Because juvenilia and depth aren’t mutually exclusive properties; the surprise of these shows is in how deep they’re willing to go. “Who drew the dicks?” belies American Vandal’s attention to getting its genre right, to crafting a full high-school ecosystem that just happens to be inordinately hung up on penis graffiti. Big Mouth’s hormone monsters are one device in a tool belt full of colorful metaphors that are interfering with the way friends Nick, Andrew, Jessi, and Missy see themselves and one another. It’s backed by emotional consequence, in the way American Vandal is pushed along by the consequences the 27 dicks—and the documentary attempting to uncover who drew the 27 dicks—could have on the kids’ futures.

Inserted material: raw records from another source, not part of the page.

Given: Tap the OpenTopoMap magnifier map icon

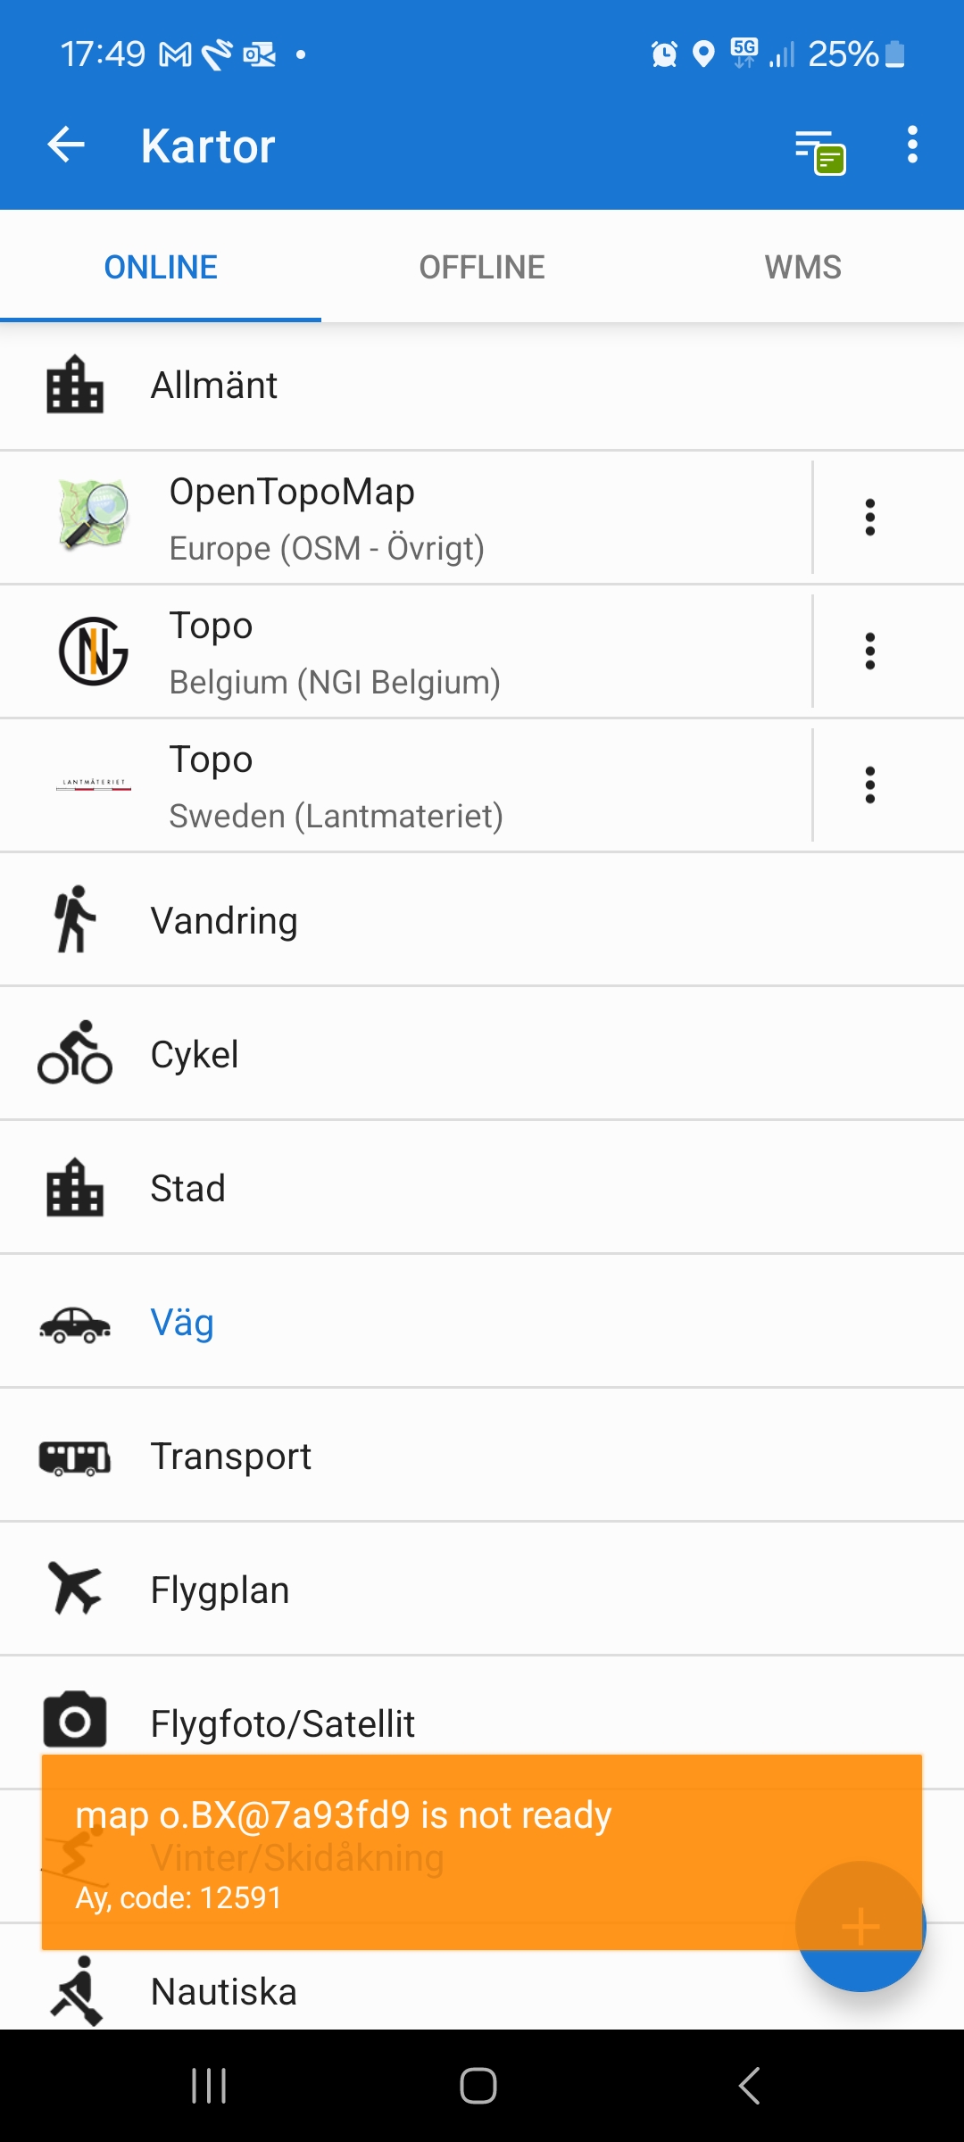Looking at the screenshot, I should coord(94,514).
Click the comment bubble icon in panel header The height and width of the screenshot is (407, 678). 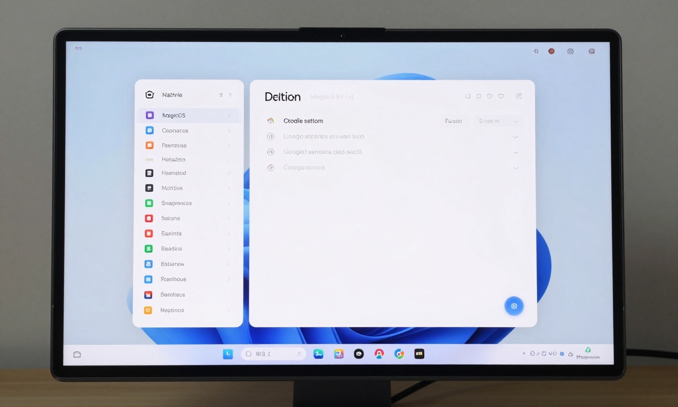click(x=501, y=96)
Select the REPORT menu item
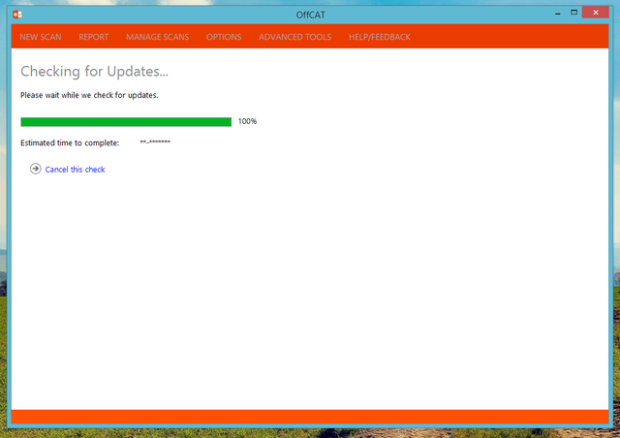The width and height of the screenshot is (620, 438). pos(94,37)
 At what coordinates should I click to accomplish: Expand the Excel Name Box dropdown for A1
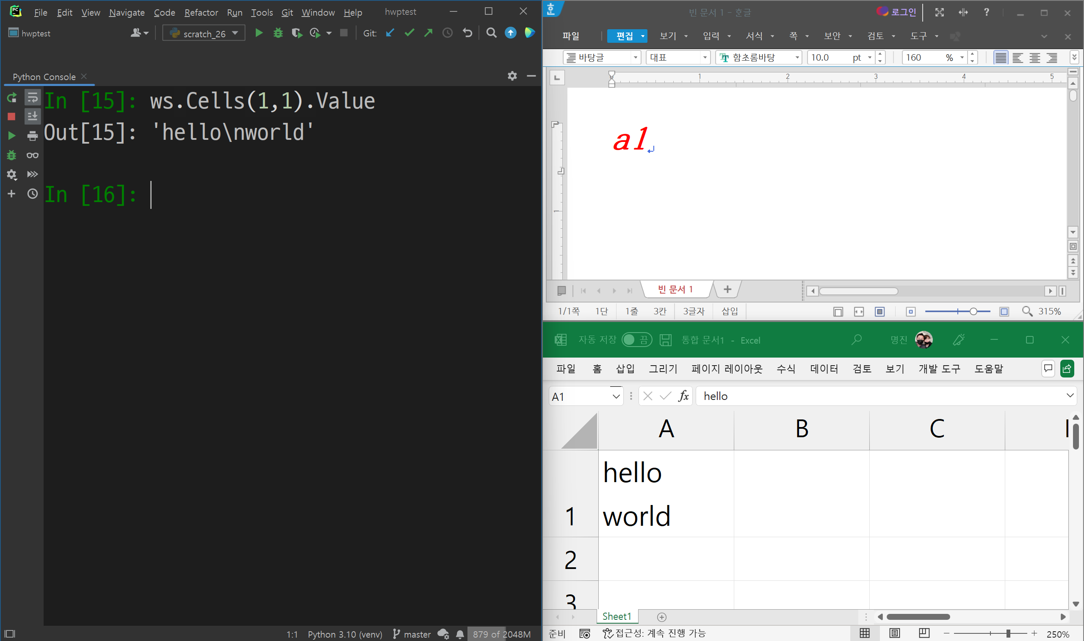point(616,397)
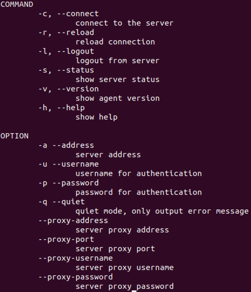Click the --proxy-username option text
This screenshot has height=292, width=251.
[76, 259]
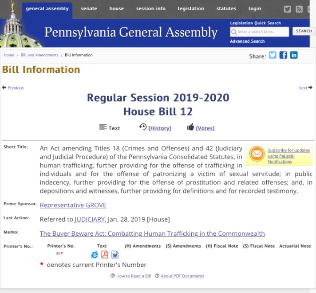Screen dimensions: 316x293
Task: Open the senate navigation tab
Action: point(89,8)
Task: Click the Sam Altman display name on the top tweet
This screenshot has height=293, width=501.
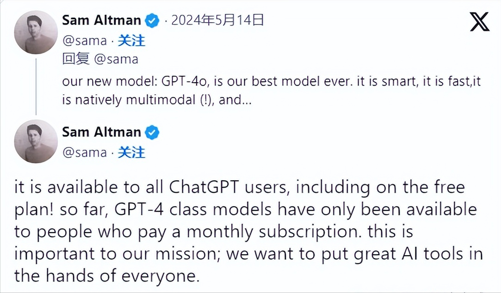Action: click(x=101, y=20)
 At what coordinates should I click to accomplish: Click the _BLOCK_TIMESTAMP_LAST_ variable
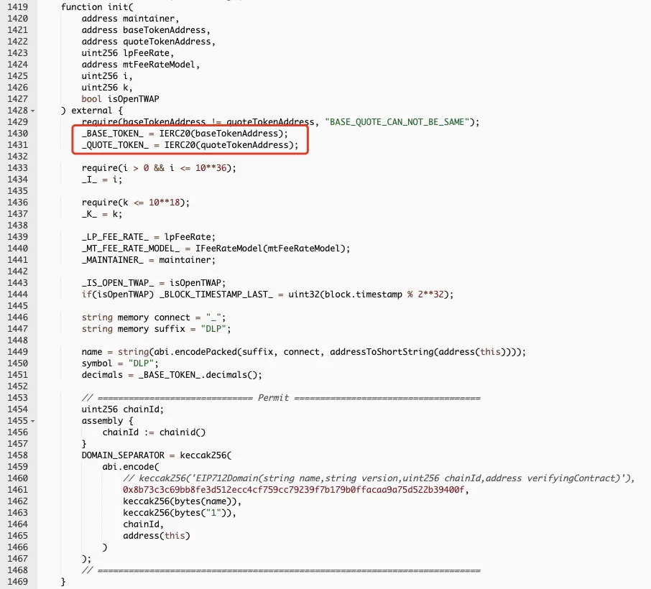pos(216,295)
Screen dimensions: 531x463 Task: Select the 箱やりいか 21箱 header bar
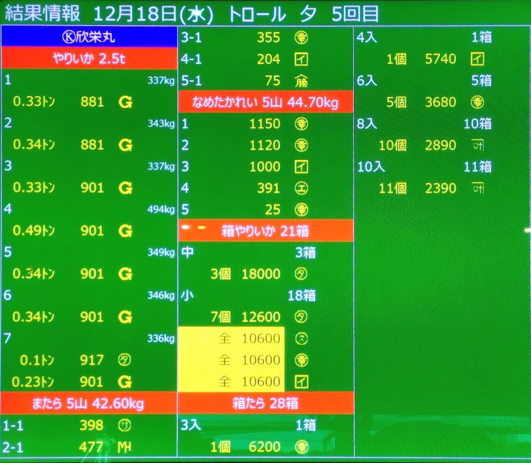(x=266, y=231)
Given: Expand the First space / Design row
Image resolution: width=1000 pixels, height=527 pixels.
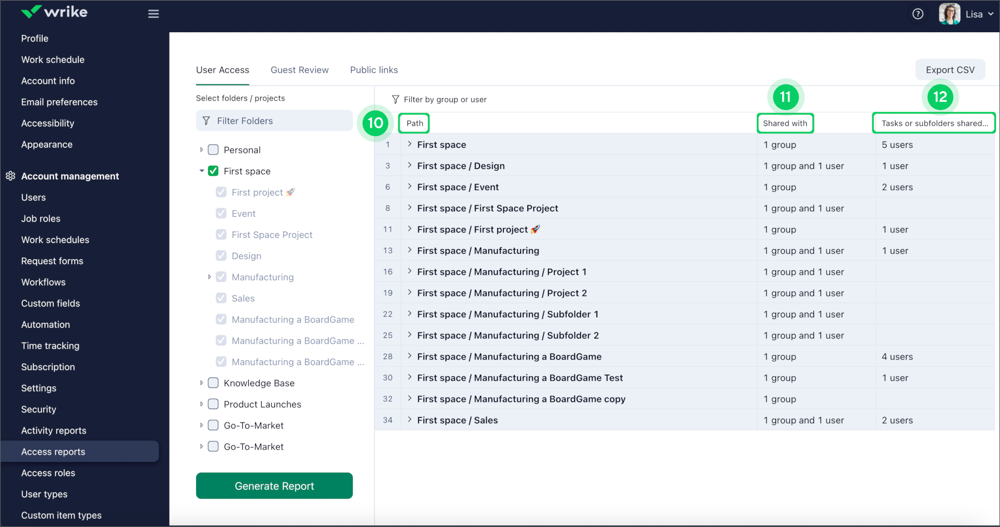Looking at the screenshot, I should click(409, 166).
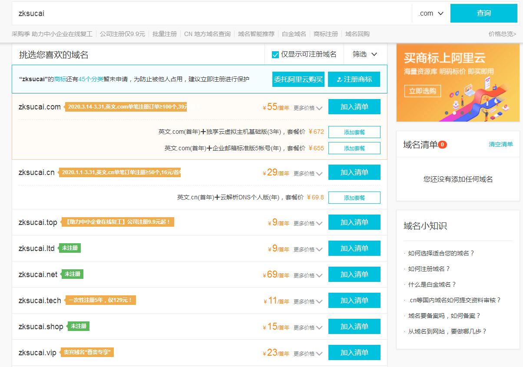
Task: Click 立即选购 on the trademark banner
Action: pyautogui.click(x=422, y=91)
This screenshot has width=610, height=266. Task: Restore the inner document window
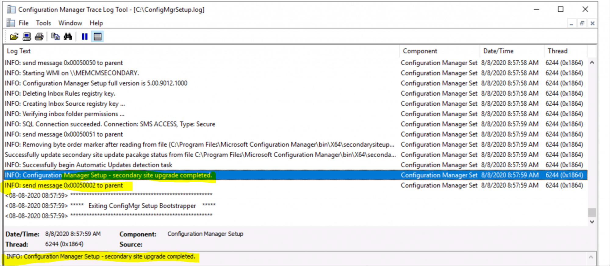pyautogui.click(x=582, y=23)
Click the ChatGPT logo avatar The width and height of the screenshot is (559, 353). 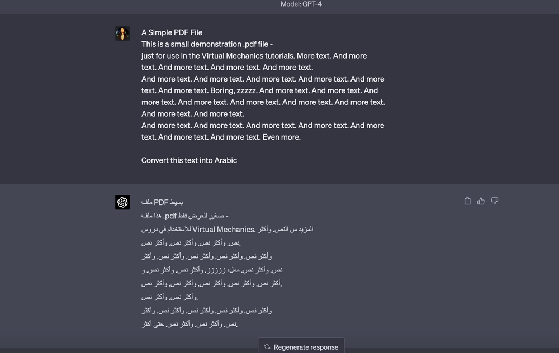(122, 202)
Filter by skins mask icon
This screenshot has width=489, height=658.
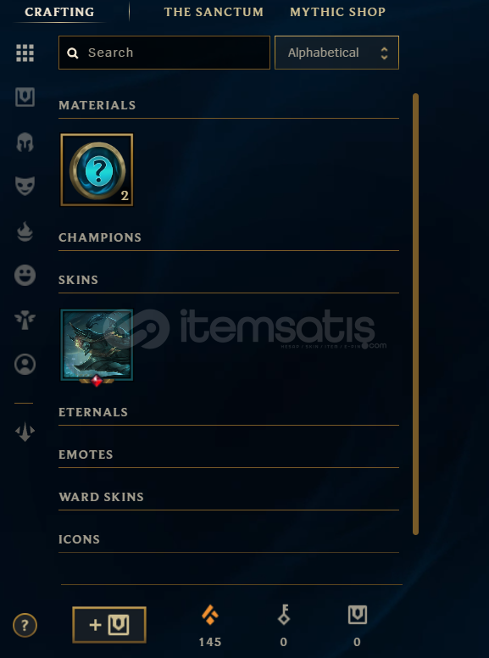pos(25,186)
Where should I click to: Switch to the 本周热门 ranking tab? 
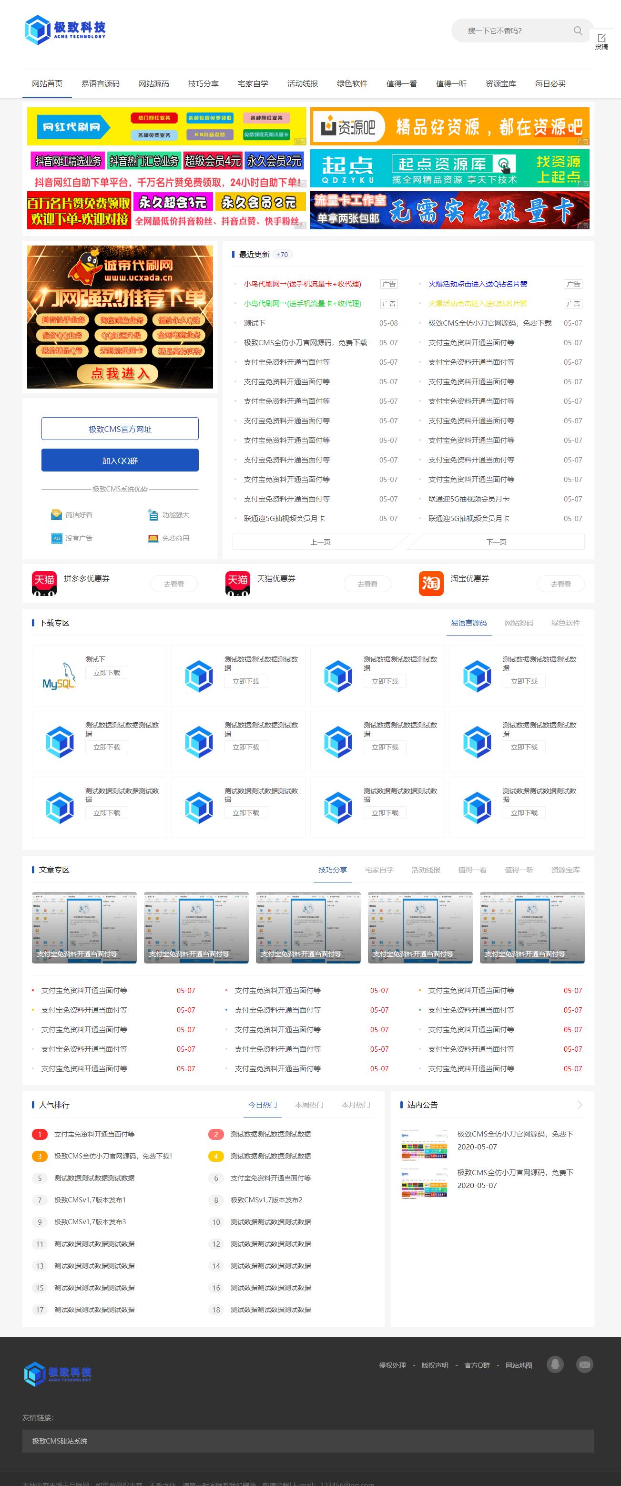pyautogui.click(x=308, y=1105)
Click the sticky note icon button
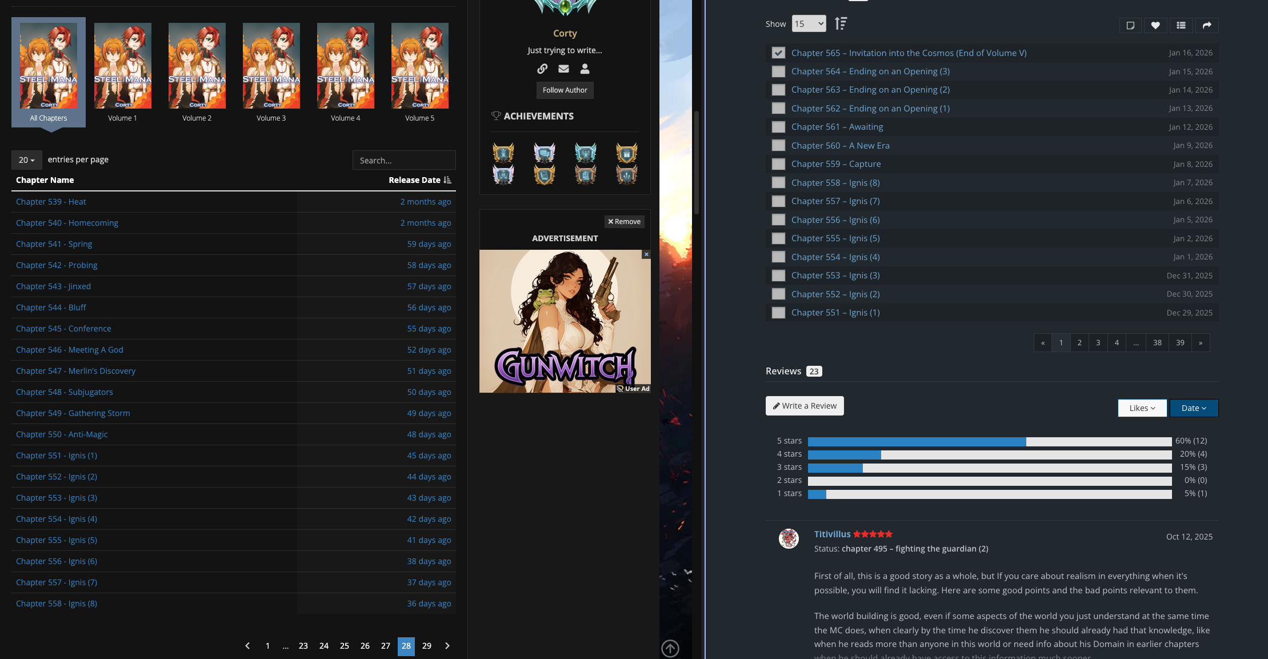 (x=1130, y=25)
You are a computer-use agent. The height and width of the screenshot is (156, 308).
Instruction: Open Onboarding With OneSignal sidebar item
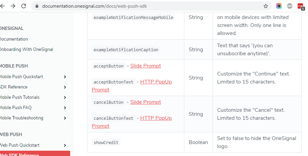26,49
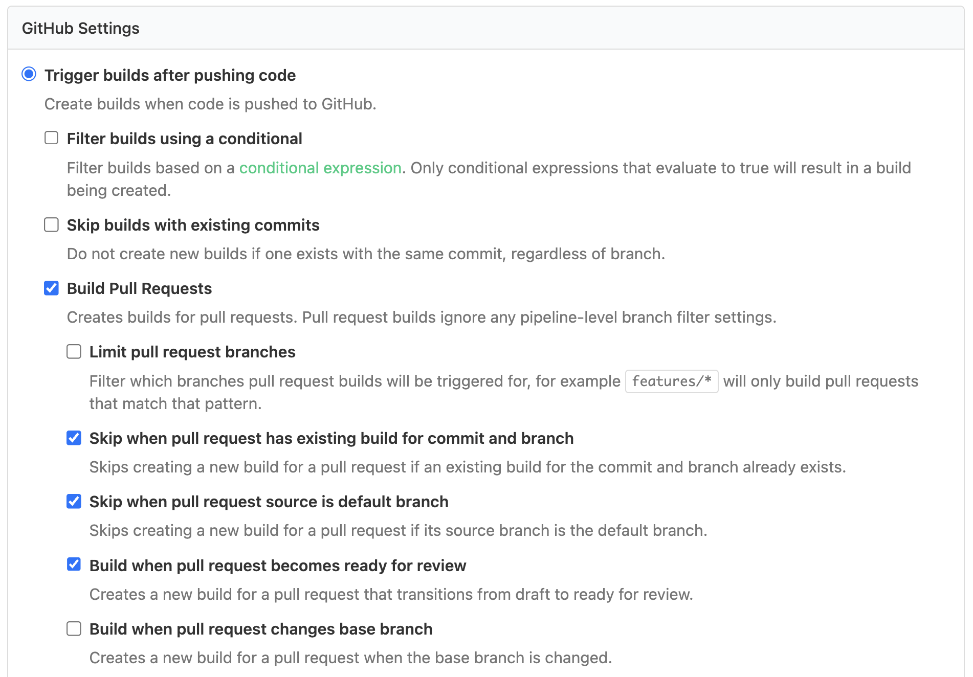Disable "Skip when pull request has existing build for commit and branch"
The image size is (973, 677).
point(74,438)
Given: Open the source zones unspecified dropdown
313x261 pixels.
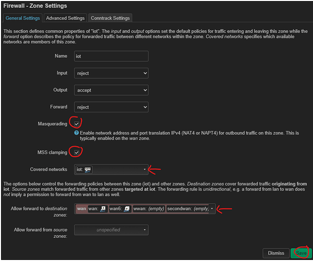Looking at the screenshot, I should tap(111, 230).
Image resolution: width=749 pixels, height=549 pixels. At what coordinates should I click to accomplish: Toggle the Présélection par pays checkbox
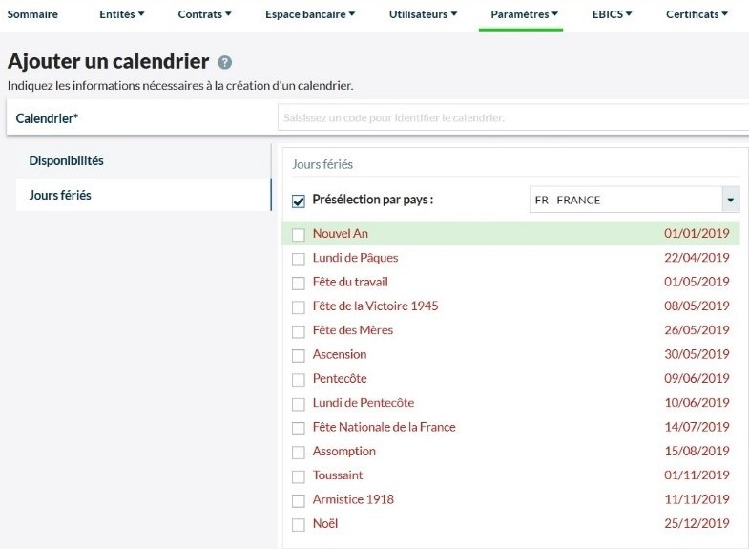[x=299, y=201]
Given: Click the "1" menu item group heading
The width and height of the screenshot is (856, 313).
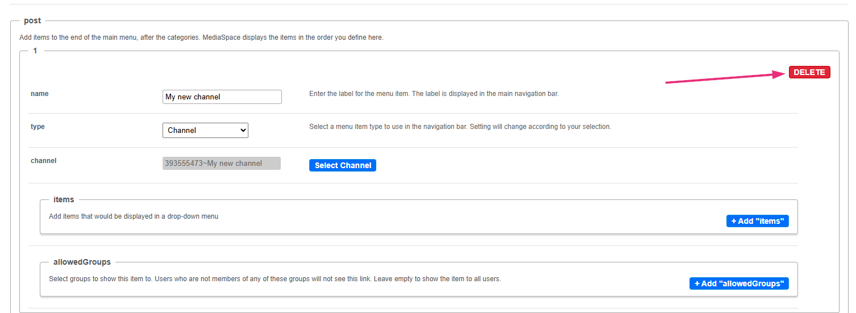Looking at the screenshot, I should (35, 51).
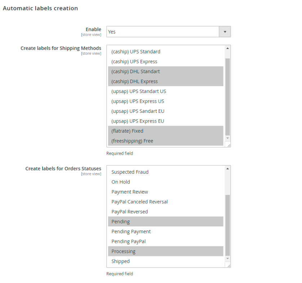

Like the profane insult comedy of It’s puny, bespectacled Richie Tozier, it’s funny because of the juxtaposition. When a midseason escape to the big city goes horribly awry on Big Mouth, Nick has a bracing epiphany: “Oh my god, we’re children.” Their bodies and their bat mitzvahs are telling them otherwise, but they’re acting more adult than they actually are. (I mean, they’re played by adults, but you get the picture.) That type of reality check—not a cuss or a kiss or a fedora or a nocturnal emission or a documentary exonerating a wrongfully accused classmate—is the true step toward maturity.

The shows are connected by dicks, but the bond runs deeper, as they’re each telling a story about how the things we experience as kids inform, but don’t necessarily define, our lives. Unless you happen to be one of the seven kids who helps defend their hometown from an immortal, shapeshifting representation of evil. That shit tends to stick with you.